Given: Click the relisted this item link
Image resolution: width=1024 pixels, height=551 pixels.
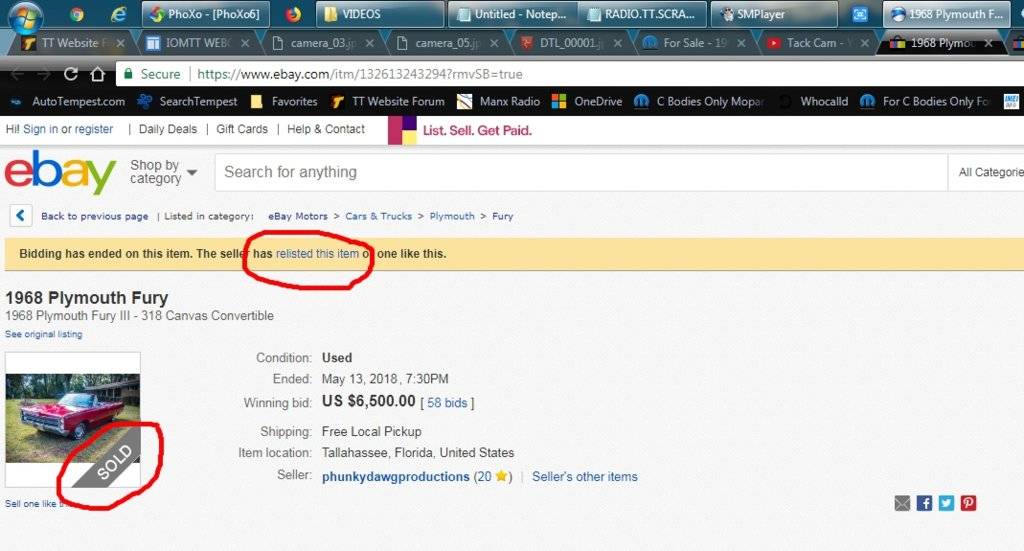Looking at the screenshot, I should (x=317, y=254).
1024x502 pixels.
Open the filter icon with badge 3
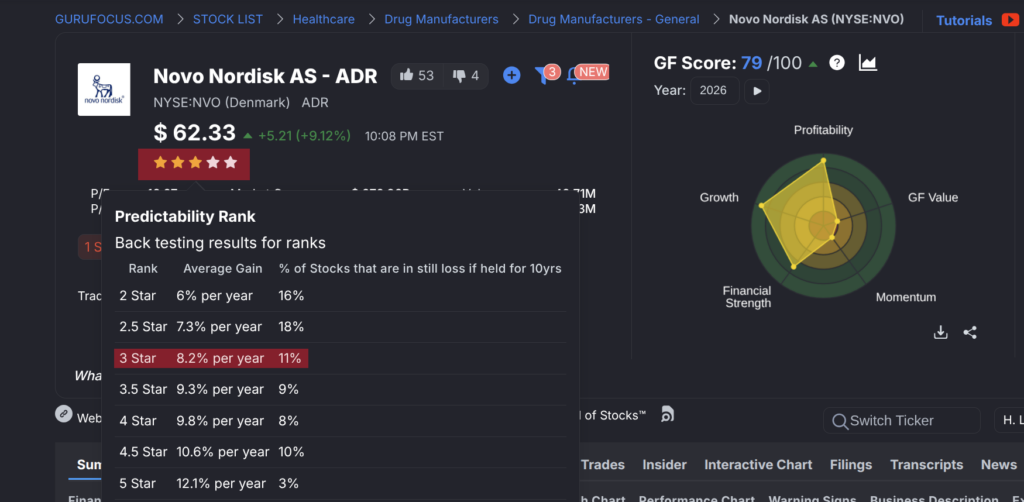(x=544, y=75)
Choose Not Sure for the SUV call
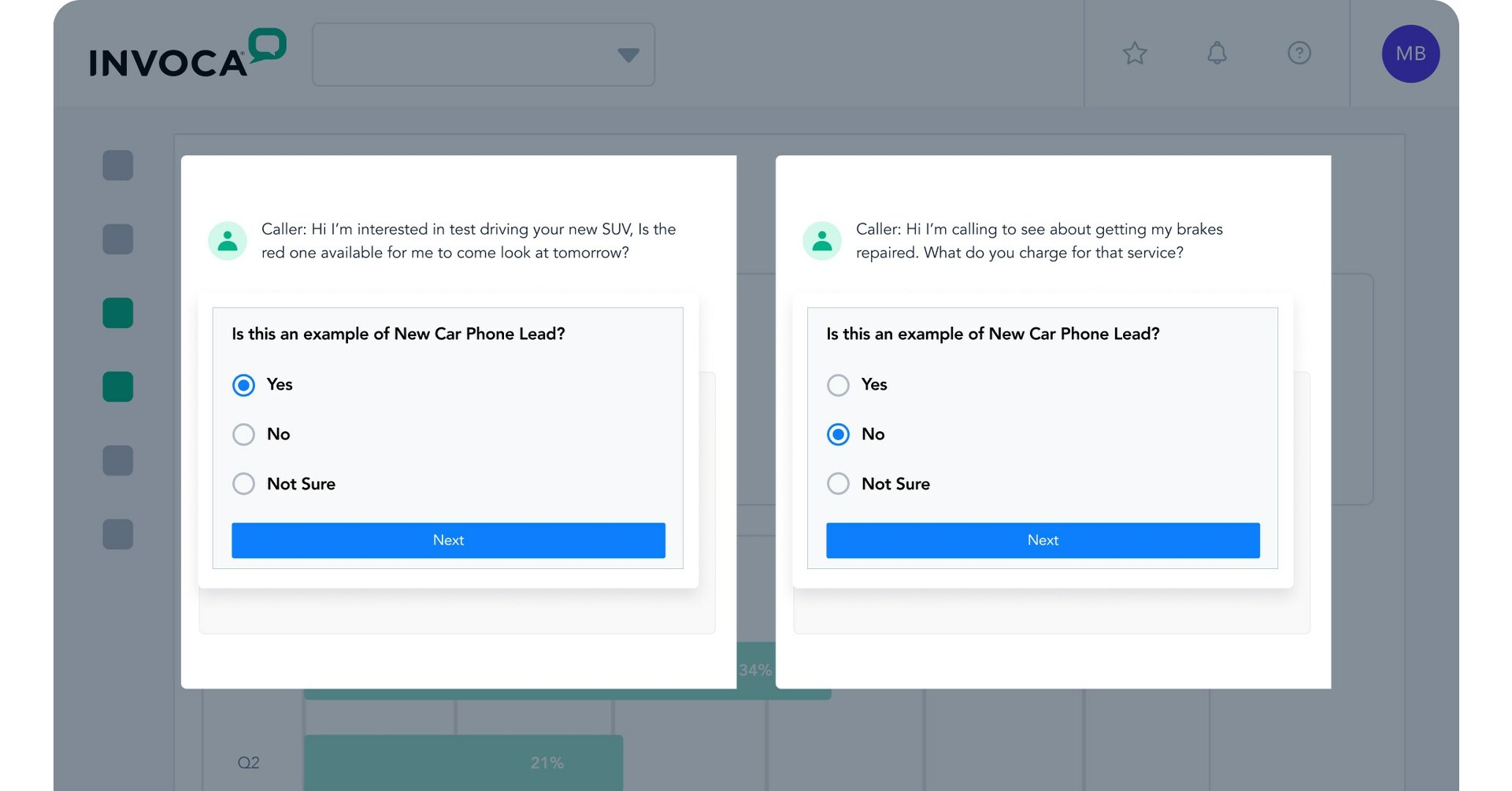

:: REQUIREMENT ::
The answer is the whole listing retyped exactly, with pictures omitted.

:: YOUR SOLUTION ::
Given: Click the relisted this item link
Image resolution: width=1024 pixels, height=551 pixels.
Looking at the screenshot, I should (x=317, y=254).
1024x502 pixels.
Open the filter icon with badge 3
(x=544, y=75)
Choose Not Sure for the SUV call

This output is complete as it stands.